From the records below, output exactly the lines running from the line containing "Task: Stop video playback with stop button" through the line containing "The height and", and no others.

• [Source information]
⁂

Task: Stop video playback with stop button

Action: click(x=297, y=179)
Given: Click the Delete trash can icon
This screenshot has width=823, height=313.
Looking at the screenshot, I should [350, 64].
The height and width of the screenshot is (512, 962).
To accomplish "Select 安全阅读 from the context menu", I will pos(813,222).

⁂

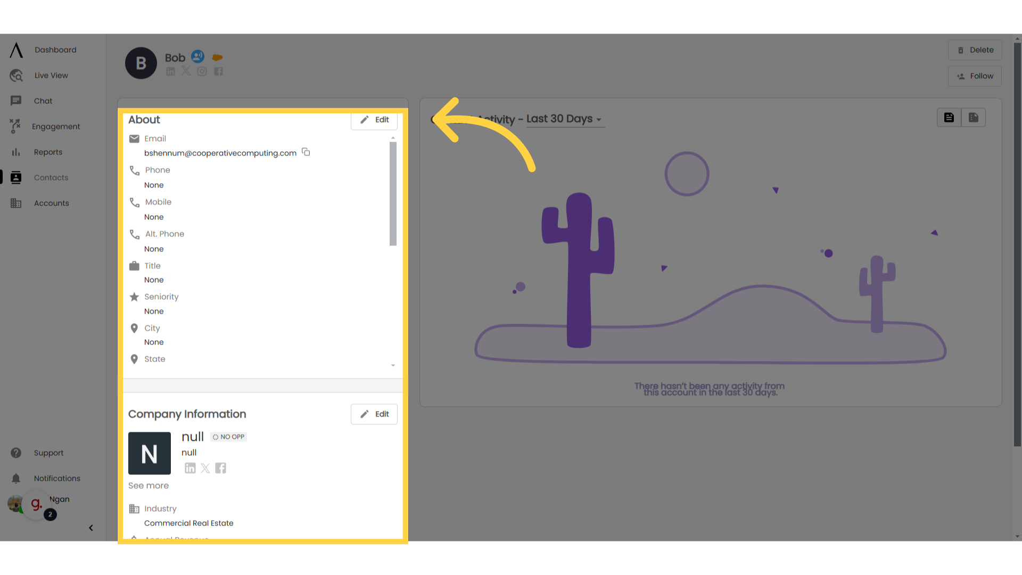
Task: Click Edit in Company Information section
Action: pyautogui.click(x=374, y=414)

⁂

• [Result of the exercise]
Task: Stop video playback with stop button

Action: click(x=297, y=179)
Given: Click the Delete trash can icon
This screenshot has width=823, height=313.
Looking at the screenshot, I should [350, 64].
The height and width of the screenshot is (512, 962).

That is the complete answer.